Copy, with no pictures, the line that contains "Task: Favorite the volata entry star" and each line after it down to the end of the entries below, exactly.
[EXCERPTED RECORDS Boundary: Start]
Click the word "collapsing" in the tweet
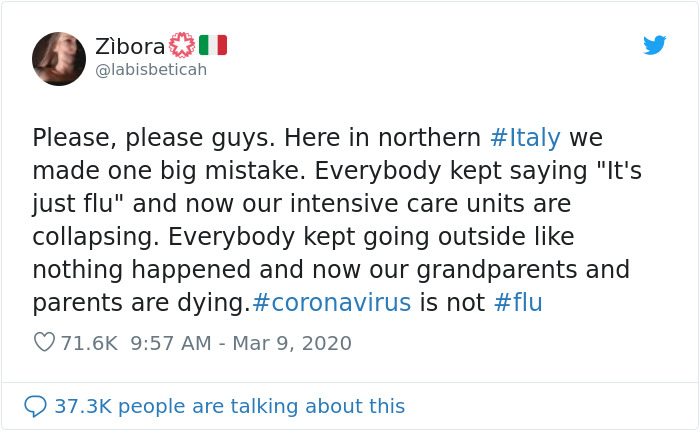This screenshot has width=700, height=431. [93, 237]
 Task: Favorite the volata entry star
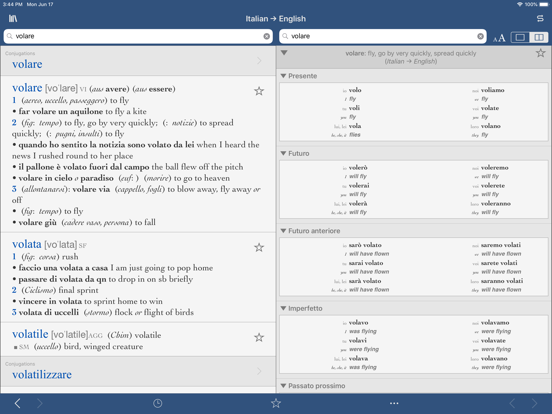pyautogui.click(x=259, y=247)
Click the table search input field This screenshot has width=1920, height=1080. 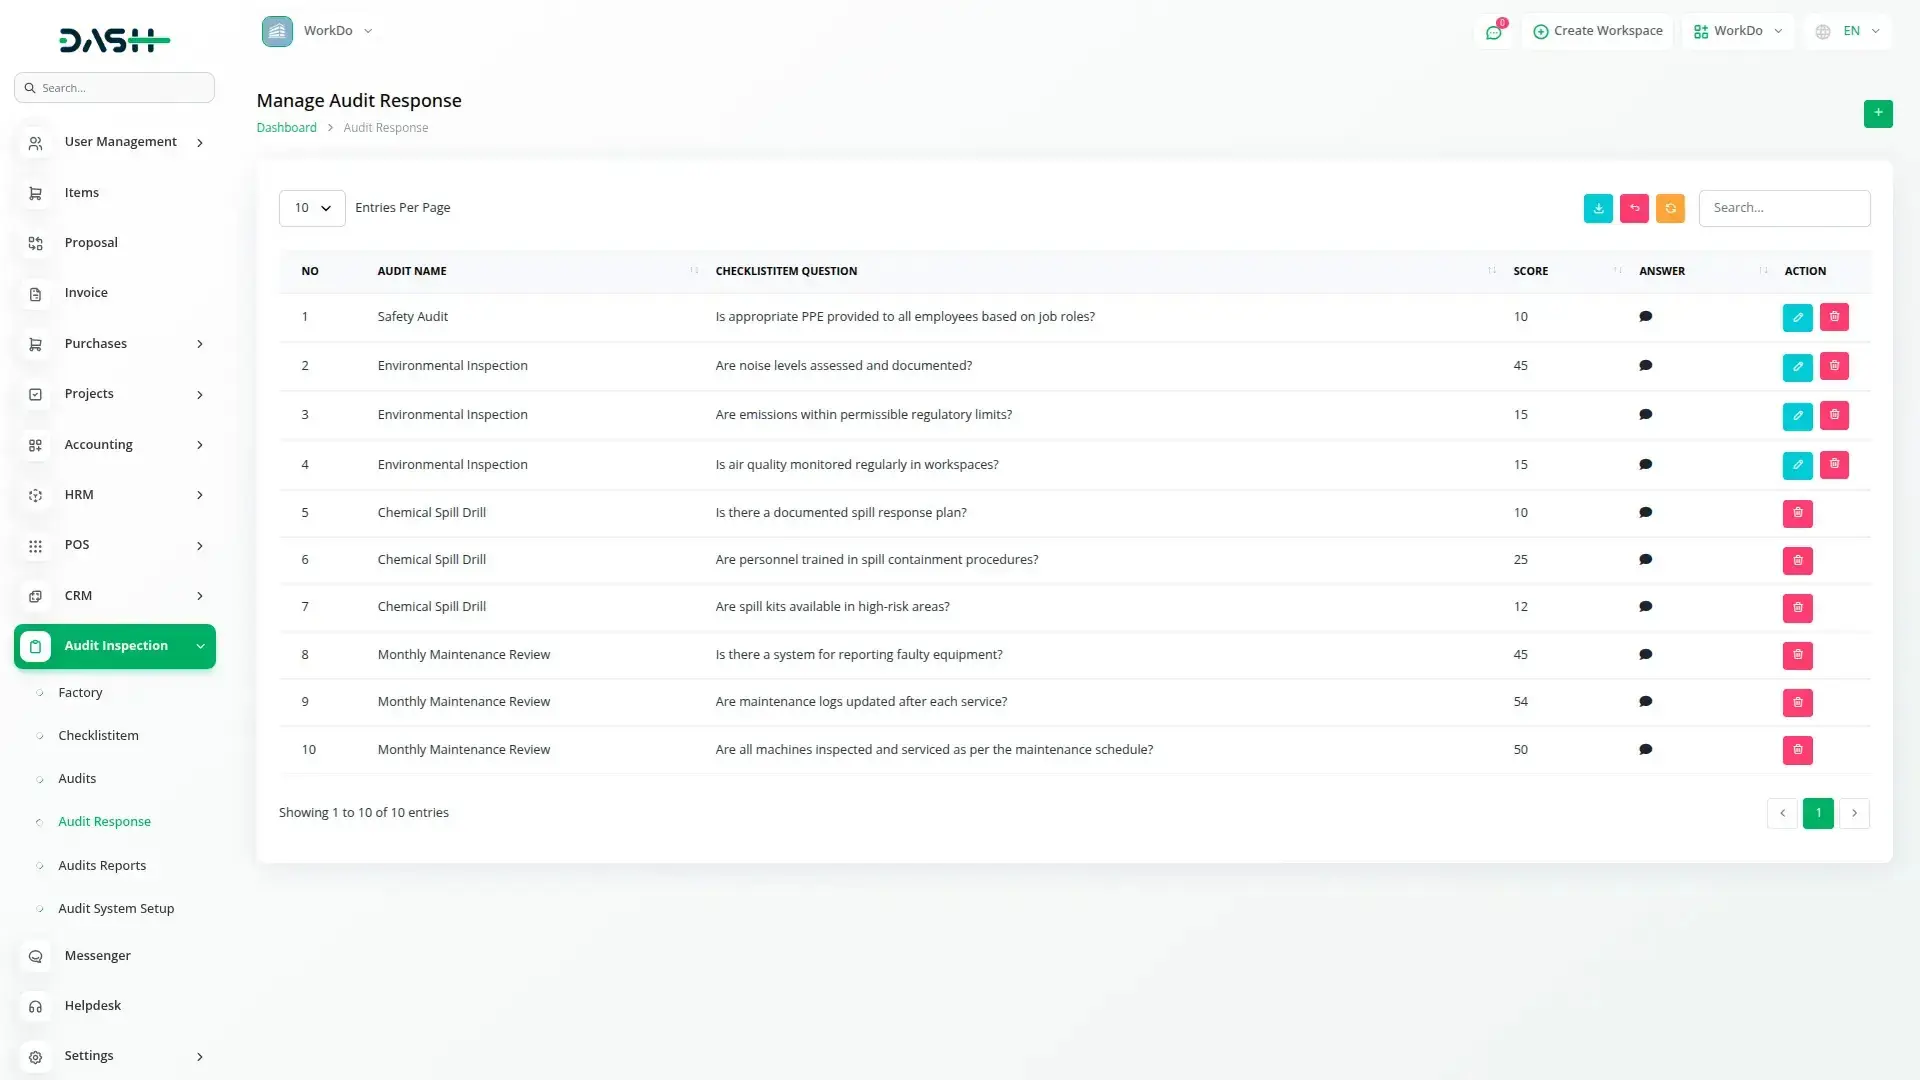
[EXCERPTED RECORDS Boundary: End]
* **SOLUTION TO THIS TASK**:
 Task: Favorite the volata entry star
pyautogui.click(x=259, y=247)
Click the table search input field This screenshot has width=1920, height=1080. 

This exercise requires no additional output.